Source records:

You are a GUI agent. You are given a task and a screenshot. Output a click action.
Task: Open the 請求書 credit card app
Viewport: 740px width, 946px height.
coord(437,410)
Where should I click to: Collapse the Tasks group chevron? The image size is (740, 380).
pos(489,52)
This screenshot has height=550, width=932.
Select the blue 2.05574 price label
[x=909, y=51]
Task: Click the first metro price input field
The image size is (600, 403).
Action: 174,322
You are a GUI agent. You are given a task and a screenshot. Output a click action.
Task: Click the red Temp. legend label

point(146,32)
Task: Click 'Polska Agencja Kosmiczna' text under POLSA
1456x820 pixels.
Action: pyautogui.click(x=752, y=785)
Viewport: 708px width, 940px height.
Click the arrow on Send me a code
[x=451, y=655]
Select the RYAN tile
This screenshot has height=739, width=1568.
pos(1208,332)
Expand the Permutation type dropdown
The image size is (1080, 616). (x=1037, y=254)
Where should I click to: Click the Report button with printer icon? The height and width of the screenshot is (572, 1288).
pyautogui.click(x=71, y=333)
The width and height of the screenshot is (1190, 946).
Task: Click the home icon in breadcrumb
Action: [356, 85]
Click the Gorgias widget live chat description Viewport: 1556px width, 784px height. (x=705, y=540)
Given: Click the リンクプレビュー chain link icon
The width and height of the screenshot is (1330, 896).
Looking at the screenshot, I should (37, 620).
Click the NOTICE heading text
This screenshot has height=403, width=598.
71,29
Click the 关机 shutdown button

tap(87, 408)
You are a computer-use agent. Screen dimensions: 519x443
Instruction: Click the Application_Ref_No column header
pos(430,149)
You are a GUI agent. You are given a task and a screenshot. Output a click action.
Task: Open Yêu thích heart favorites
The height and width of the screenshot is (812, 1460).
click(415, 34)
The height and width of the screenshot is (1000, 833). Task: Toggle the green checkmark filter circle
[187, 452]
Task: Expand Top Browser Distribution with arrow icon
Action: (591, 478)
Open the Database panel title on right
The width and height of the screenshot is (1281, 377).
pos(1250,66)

Task prompt: Nothing should appear in the answer except the lines above from the line with "Task: Click the red Temp. legend label" through the line with "You are a computer-use", both included, written out exactly.

Result for this exercise:
Task: Click the red Temp. legend label

point(146,32)
Task: Click 'Polska Agencja Kosmiczna' text under POLSA
1456x820 pixels.
Action: pyautogui.click(x=752, y=785)
Viewport: 708px width, 940px height.
Click the arrow on Send me a code
[x=451, y=655]
Select the RYAN tile
This screenshot has height=739, width=1568.
pos(1208,332)
Expand the Permutation type dropdown
The image size is (1080, 616). (x=1037, y=254)
Where should I click to: Click the Report button with printer icon? The height and width of the screenshot is (572, 1288).
pyautogui.click(x=71, y=333)
The width and height of the screenshot is (1190, 946).
Task: Click the home icon in breadcrumb
Action: [356, 85]
Click the Gorgias widget live chat description Viewport: 1556px width, 784px height. (x=705, y=540)
Given: Click the リンクプレビュー chain link icon
The width and height of the screenshot is (1330, 896).
Looking at the screenshot, I should (37, 620).
Click the NOTICE heading text
This screenshot has height=403, width=598.
71,29
Click the 关机 shutdown button

tap(87, 408)
You are a computer-use agent. Screen dimensions: 519x443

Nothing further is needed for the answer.